Lazo morado: no darle comida sin preguntar
El color morado ya no hace referencia al estado psicológico o a la condición del perro ni a su potencial reactividad, sino que alude a su salud. Un perro con un lazo morado está siguiendo alguna dieta específica o sufre de intolerancias o alergias alimentarias, por lo que no podemos proporcionarle ningún alimento sin la aprobación de su cuidador.
De lo contrario, podríamos ocasionarle problemas. Es costumbre de algunos cuidadores repartir premios entre todos los perros del parque. Se hace con buena intención, pero nunca debe ofrecerse comida a ningún perro sin preguntar antes a su cuidador.

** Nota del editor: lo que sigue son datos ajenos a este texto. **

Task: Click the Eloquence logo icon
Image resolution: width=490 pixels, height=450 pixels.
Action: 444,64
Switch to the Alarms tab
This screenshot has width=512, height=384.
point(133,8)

Lazo blanco: indica que el perro tiene alguna discapacidad
Por último, el color blanco, al igual que el morado, también nos da información sobre la salud del perro. En este caso, una cinta blanca informa sobre distintas discapacidades, como la sordera, la ceguera o alguna lesión puntual.
Estos perros pueden asustarse si nosotros o nuestro perro nos acercamos de manera brusca y sin preguntar, pues necesitan que avisemos de nuestra presencia, en mayor o menor medida, o que tengamos especial cuidado al aproximarnos a una parte del cuerpo en la que pueden estar sintiendo dolor. Debemos preguntar siempre al cuidador.
Prestar atención a los lazos, collares o correas de colores es clave para interpretar correctamente las necesidades de cada perro y garantizar un paseo seguro para todos.